Я продолжал: «Люди, способные получать удовольствие от картин, гравюр и т. д., хотят знать хоть что-то об авторе этих работ. Иначе удовольствие будет уже не то. В данном случае речь идет не о науке, речь идет об общении. Любое произведение искусства – это наполовину взаимодействие между двумя человеческими существами, разговор зрителя и художника. А чтобы разговор состоялся, желательно знать, с кем беседуешь. Пусть даже в общих чертах. Кто он, твой собеседник: страдалец, распутник, бунтарь, острослов, верующий, атеист? Серьезный он человек или, наоборот, весельчак? Искренний или не очень?»

«Среди более или менее известных произведений искусства нет практически ни одного, о создателе которого мы вообще ничего не знаем. У нас есть какие-то сведения даже о первобытных художниках, разрисовавших пещеры Ласко во Франции».

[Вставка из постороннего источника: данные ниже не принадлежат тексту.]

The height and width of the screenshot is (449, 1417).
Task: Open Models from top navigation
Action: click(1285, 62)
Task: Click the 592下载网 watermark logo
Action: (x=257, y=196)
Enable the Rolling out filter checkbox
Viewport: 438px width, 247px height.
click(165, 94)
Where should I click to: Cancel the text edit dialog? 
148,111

«Рискну предположить, что если картина не связана в сознании зрителя с образом ее автора, вряд ли она удостоится серьезного зрительского внимания. Если ты не желаешь раскрывать свое авторство и объяснять, почему ты считаешь, что твои произведения могут быть интересны кому-то еще, они вряд ли кого-то заинтересуют».

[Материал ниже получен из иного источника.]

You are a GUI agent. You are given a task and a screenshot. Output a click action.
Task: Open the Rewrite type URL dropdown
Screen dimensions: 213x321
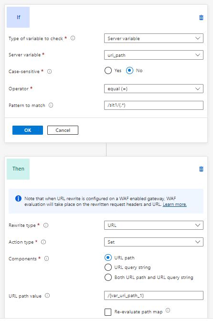coord(154,225)
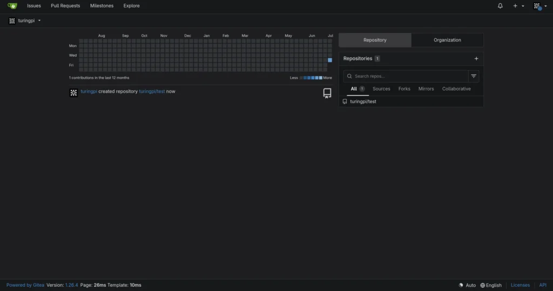Image resolution: width=553 pixels, height=291 pixels.
Task: Switch to the Organization tab
Action: pyautogui.click(x=447, y=40)
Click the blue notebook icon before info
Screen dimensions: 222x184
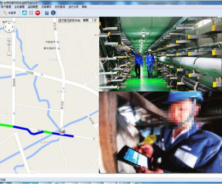pos(47,13)
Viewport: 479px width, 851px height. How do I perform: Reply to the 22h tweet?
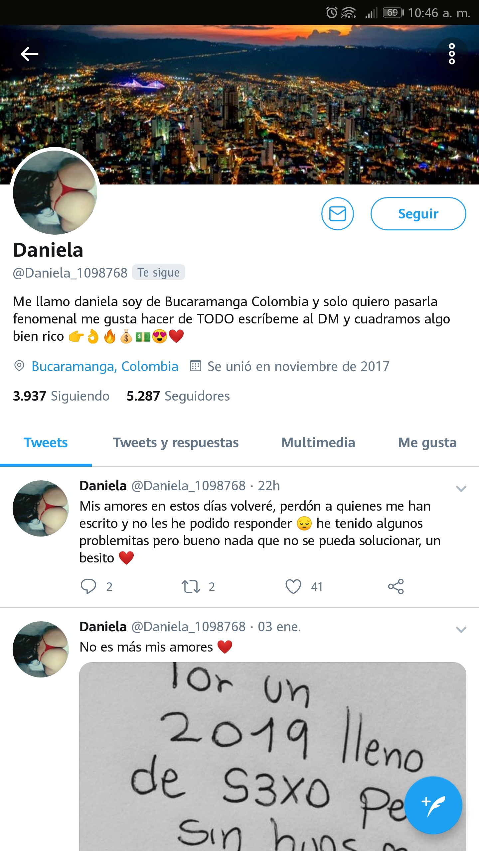88,586
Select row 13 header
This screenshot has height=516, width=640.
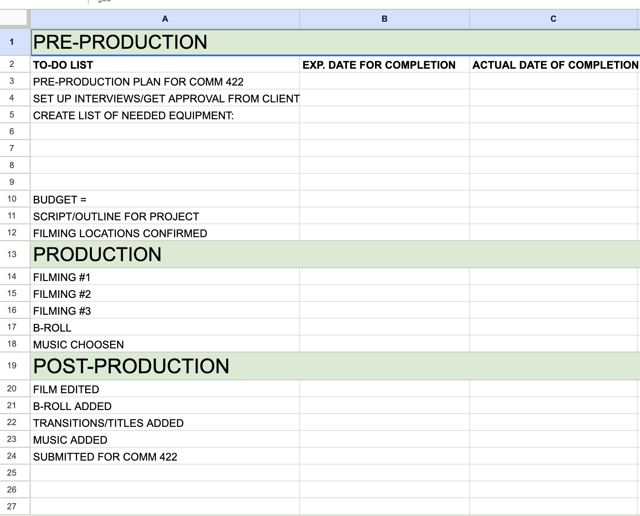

«Картины ценятся за их человечность, а не за картинность».


Я продолжал: «Есть еще вопрос техники. Настоящим любителям живописи нравится разгадывать живописные приемы. Они всегда очень пристально рассматривают картину, пытаясь понять, как была создана иллюзия. И опять же, если ты не желаешь рассказывать, как именно сделаны твои работы, они вряд ли кого-то заинтересуют».

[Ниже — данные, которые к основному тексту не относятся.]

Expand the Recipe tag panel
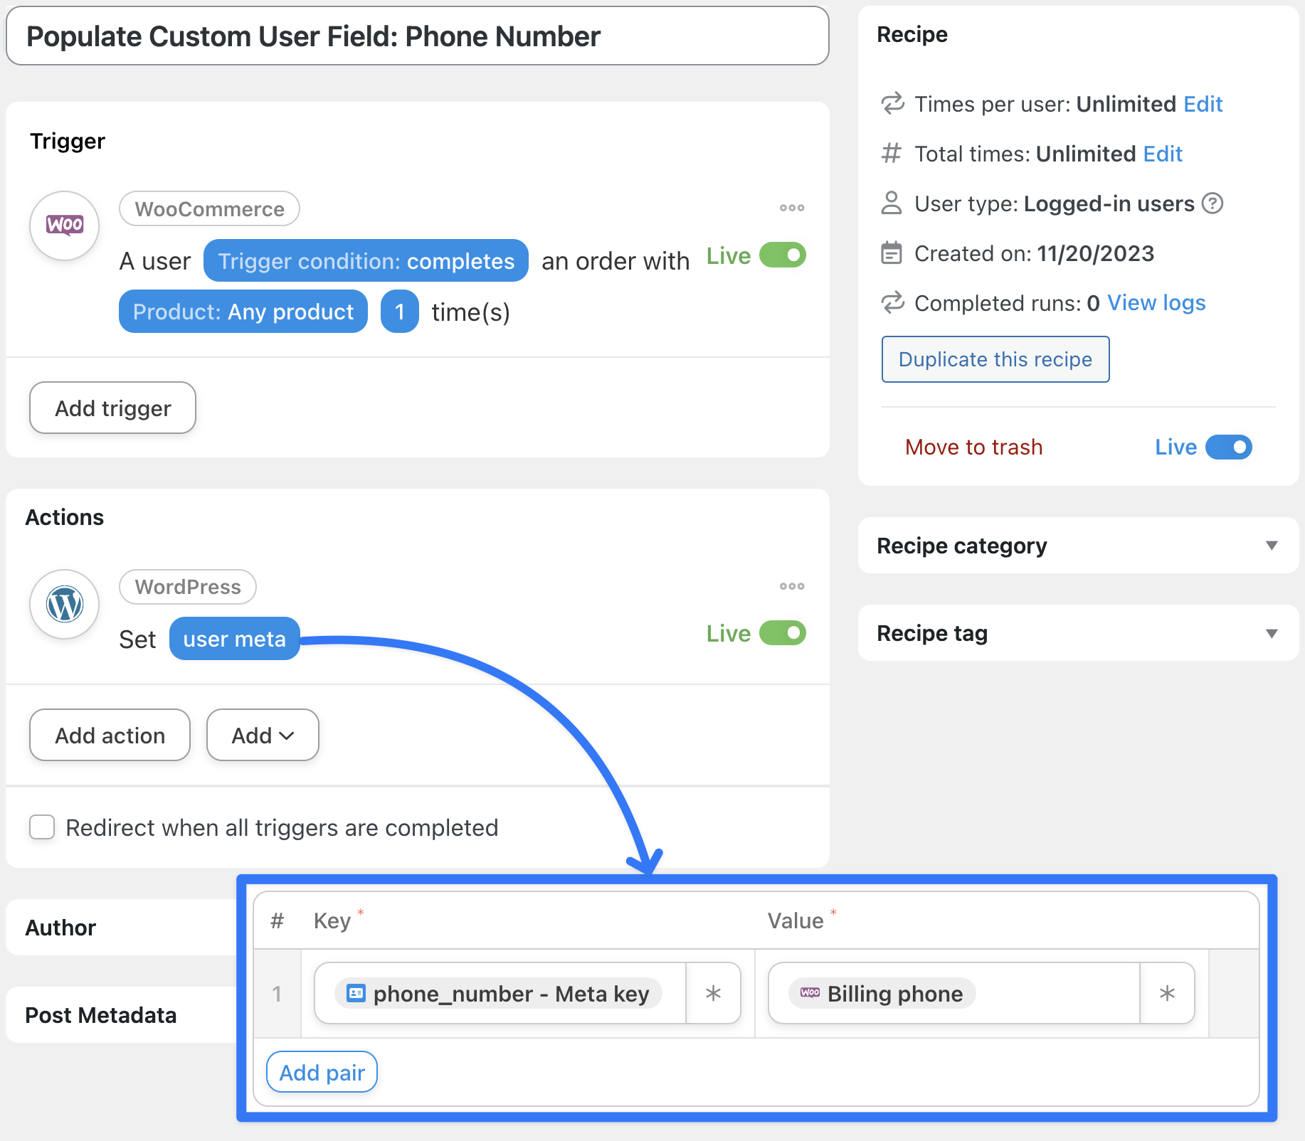The image size is (1305, 1141). coord(1272,633)
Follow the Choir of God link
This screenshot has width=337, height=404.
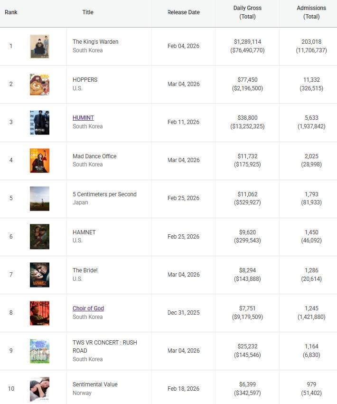point(88,308)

«Желаю удачи. Как всегда, с братской любовью», – написал я в конце и поставил подпись.

44

Я сам рисую черной китайской тушью на лоскутах ацетатного шелка. Художник Джо Петро Третий, который в два раза младше меня – он живет и работает в Лексингтоне, штат Кентукки, – печатает мои рисунки на шелкографическом станке. Для каждого цвета я делаю отдельный лоскут с нужными деталями, причем тушь идет только черная. Я не знаю, как выглядят мои рисунки в цвете, пока Джо не напечатает их – по одному цвету за раз.

Я делаю негативы для его позитивов.

Разумеется, есть и другие способы делать картины – проще, быстрее, дешевле. Они экономят нам время, которое можно употребить на что-нибудь интересное: сыграть партию в гольф, склеить модель самолета или обстоятельно подрочить. Надо будет как следует изучить данный вопрос. Студия Джо больше всего напоминает кабинет средневекового алхимика.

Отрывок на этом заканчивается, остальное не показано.